Monday, December 8, 2014

A Little Bit of Everything, Continued: My Favorite (Mostly Small Press) Poetry Books of 2014



Zachary Schomburg, The Book of Joshua (Black Ocean Press)

Getting Carried Away, or Eighteen Things about The Book of Joshua

1.       Zachary Schomburg’s weirdly dark debut The Man Suit put Black Ocean Press on the map with an engaging, sincere, childlike devotion to the imagination and dreams’ (and nightmares’) vivid realities. Schomburg has continued developing raw, tender journeys through, then past, sense and innocence, which for me recall the carefully constructed coming-of-age storybook films of Wes Anderson.

2.       The Book of Joshua is Zachary Schomburg’s fourth publication with Black Ocean. The ongoing relationship between poet and publisher is a match made in a book lover’s haven. With each new title, Schomburg’s and publisher Janaka Stucky’s aesthetic continue to inter-twingle (ok, not a word) in uniquely beautiful “third book mind” ways.

3.       Physically, this is a gorgeous object to hold. Joshua’s limited first edition is clothbound with a textured scarlet cover, white inlaid lettering and blue stain trim. Its slender shape recalls some mysterious childhood storybook found in the corner of a dusty library, left tottering on the edge of a just-low-enough-to-reach bookcase, which makes a reader wonder, did this book even exist before I discovered it? It welcomes you into an intimate, cosmic mystery, makes you feel it’s been created by and just for you.

4.       The narrator – Joshua? Not Joshua? Joshua-but-not-Joshua speaking to a maybe-imaginary friend, ghost, or departed sibling? – tips in and out of control of interior/exterior surroundings, like childhood, or like how a childhood dream careens between idyllic fantasy and terrifying nightmare. Buried within these lines, I felt a struggling rewind back into adolescent metamorphoses – the development of the self through senses, self-consciousness, memory, acknowledgment of the other, guilt, shame, grief, and release through imagination and dreams.

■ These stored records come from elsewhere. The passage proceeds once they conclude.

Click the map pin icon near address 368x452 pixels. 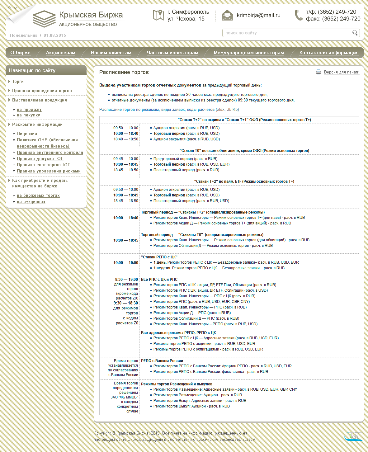click(158, 15)
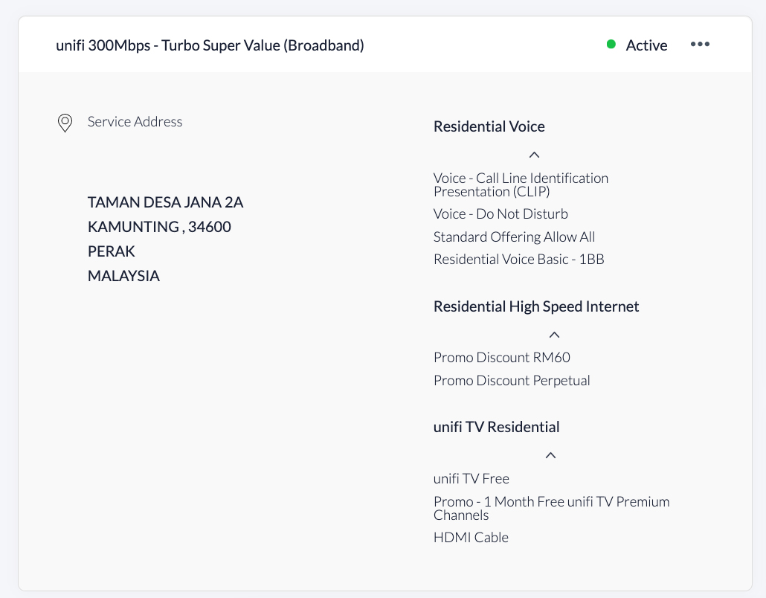Image resolution: width=766 pixels, height=598 pixels.
Task: Select Promo Discount Perpetual item
Action: click(512, 381)
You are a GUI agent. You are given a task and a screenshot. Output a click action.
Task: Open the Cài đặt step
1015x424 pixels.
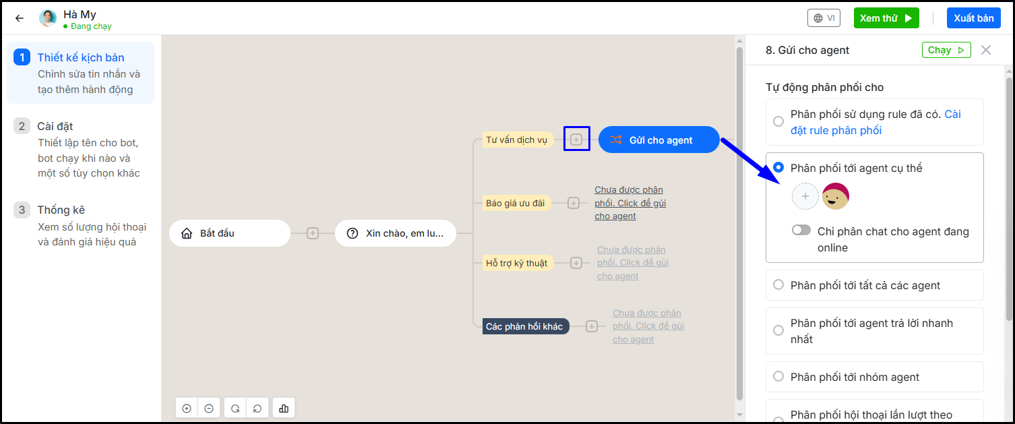(x=55, y=126)
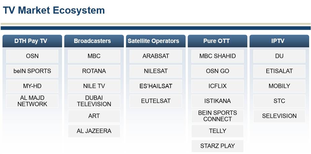Click the OSN box under DTH Pay TV
This screenshot has width=311, height=154.
click(32, 56)
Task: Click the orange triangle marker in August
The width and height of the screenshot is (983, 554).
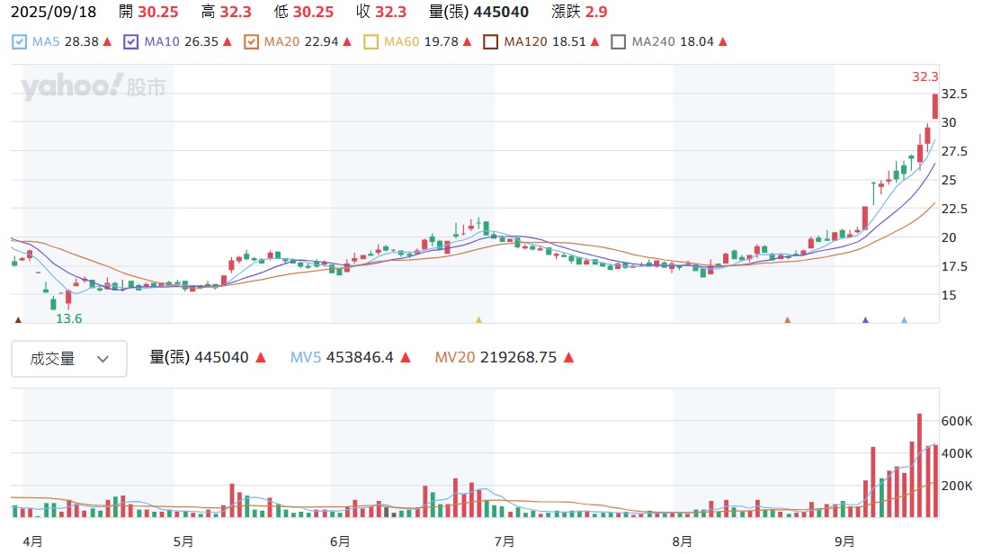Action: click(x=787, y=319)
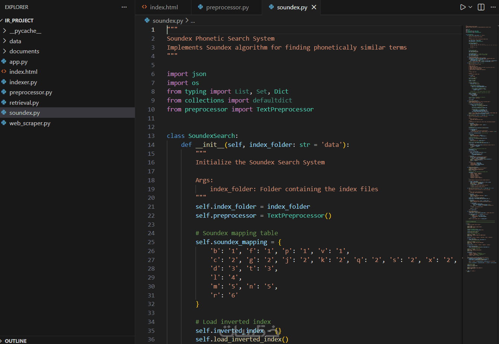
Task: Open app.py from the explorer
Action: [18, 62]
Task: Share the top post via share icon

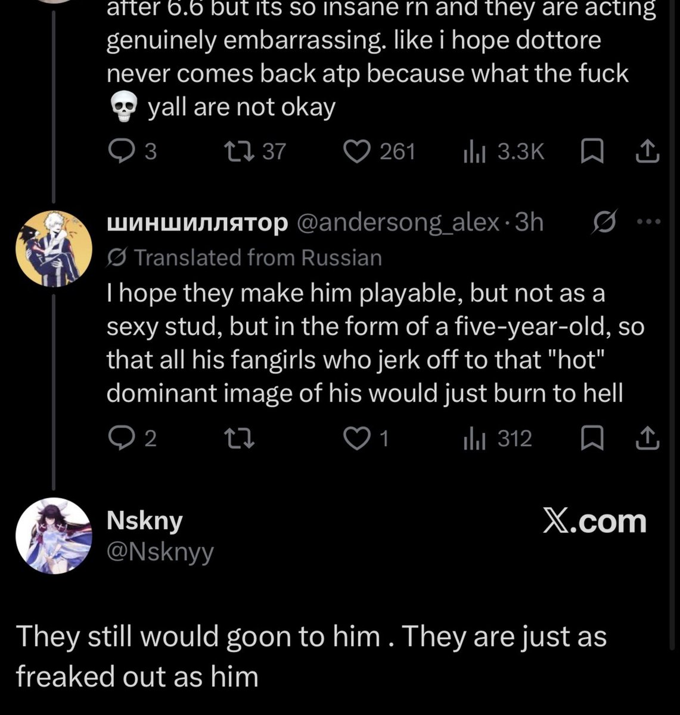Action: (648, 152)
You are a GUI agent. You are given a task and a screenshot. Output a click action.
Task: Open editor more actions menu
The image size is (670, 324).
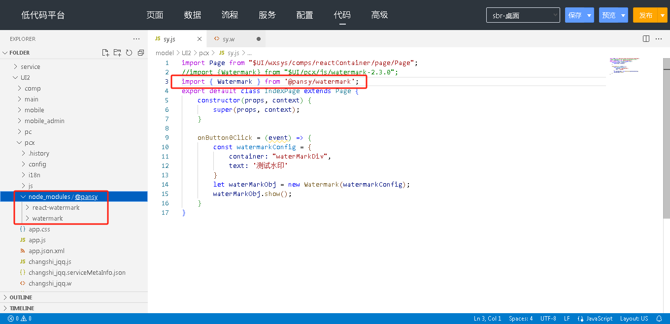tap(659, 39)
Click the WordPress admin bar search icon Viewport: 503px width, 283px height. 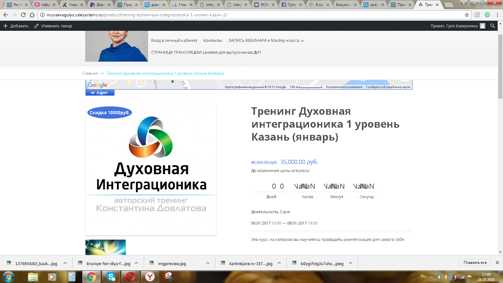pos(493,26)
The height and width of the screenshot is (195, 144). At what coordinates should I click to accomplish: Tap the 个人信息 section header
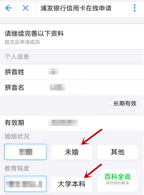[17, 57]
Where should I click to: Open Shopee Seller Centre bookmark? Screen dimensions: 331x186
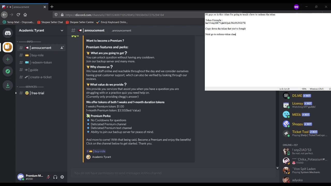pos(80,22)
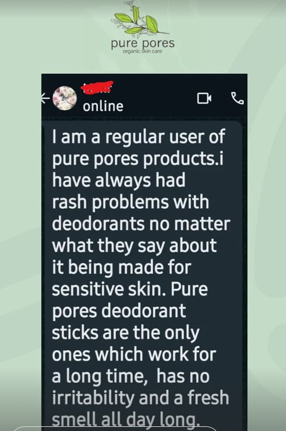
Task: Click the rounded bar at bottom edge
Action: [x=115, y=429]
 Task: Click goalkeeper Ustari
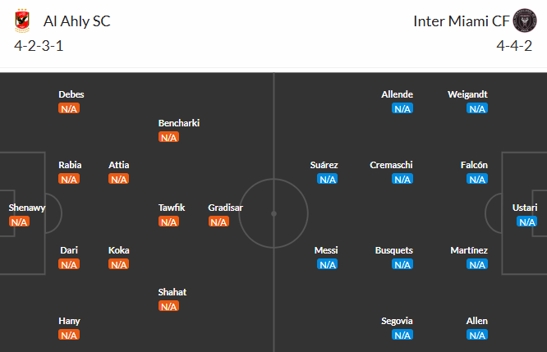pyautogui.click(x=524, y=208)
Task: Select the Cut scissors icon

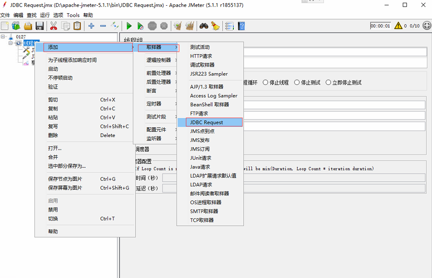Action: tap(54, 26)
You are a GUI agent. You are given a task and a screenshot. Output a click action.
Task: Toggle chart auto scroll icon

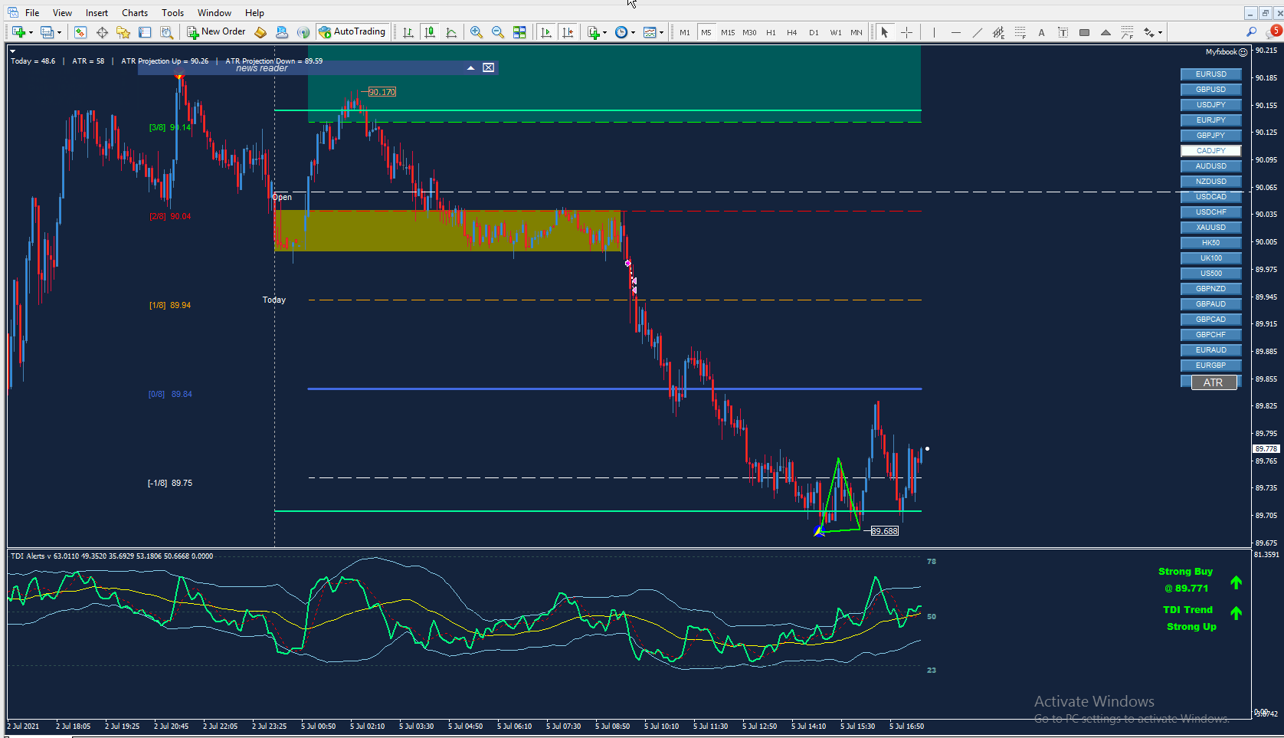(545, 32)
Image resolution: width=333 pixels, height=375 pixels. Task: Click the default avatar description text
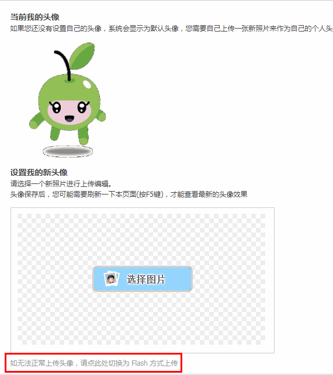coord(171,29)
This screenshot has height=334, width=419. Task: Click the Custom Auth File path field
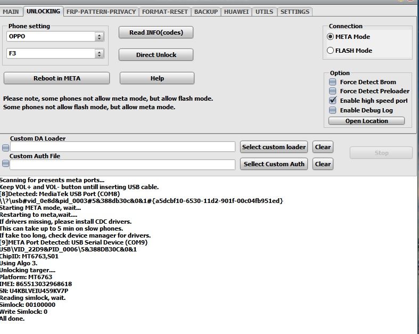point(122,165)
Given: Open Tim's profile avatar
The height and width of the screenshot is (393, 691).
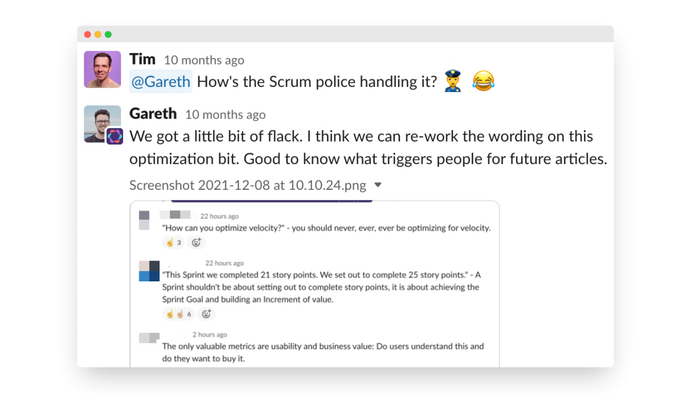Looking at the screenshot, I should (x=102, y=70).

5.       Joshua is divided into three sections: EARTH – MARS – BLOOD. The first two sections are paragraph-length prose poems, progressing sequentially between the years 1977 and 2044.

6.       At the Cambridge book-launch release earlier this year, Zachary revealed that he was born in 1977. Inevitably, 2044 being the year he thinks he is going to die. So the book is structured, terrestrially, like a life.
7.       Knowing this was an enjoyable and inevitable guide for my own entrance into the book’s narrative, tracing my own memories of childhood into adulthood…

8.       Around the time a child might take their first step, Joshua writes “When I moved my arms and when I walked forward or backward or sideways, I knocked many birds to the frozen ground and then stepped on them and crushed their hollow bones.”
9.       Around the time a child might form their first sentence, Joshua writes “I slept like a million broken accordions.”

10.   Around the time a child might begin school, Joshua writes “I was scared to finally see you. To see you for the first time was to see myself for the first time.”

11.   Around the time a young person might experience death for the first time, there is an empty page beneath the year, “1989.”

12.   Around the time an adolescent might develop their first crush, Joshua writes “And then growing from its middle came my own unforgivableness, an impossibly beautiful strawberry patch to feed me forever.”

13.   Around the time a teenager might earn the right to vote, Joshua writes “Every night, I slept on the peeling linoleum in front of the refrigerator. I thought something major would happen. I thought hunger was curable.”

14.   Around the time a young adult might graduate from college or get their first ‘real’ job, Joshua writes “When I touched my own skin it felt like someone else’s father’s.”

15.   Around the time a young adult might quit their first job out of disillusionment, Joshua writes “I couldn’t think of anything else to say, but maybe that is always the best thing, to just ask if anyone is there and maybe then to tell them you’re not scared.”

16.   Around the time the average American adult gets married, Joshua writes “I didn’t feel like living in a thing not shaped like me anymore.”

17.   Around the time the average American adult gets divorced, Joshua writes “There was no bed in the spaceship. I wrapped myself in a blanket and slept sitting up. In space, there is no day and no real direction.”

18.    As everything breaks apart, it’s BLOOD that puts us back together.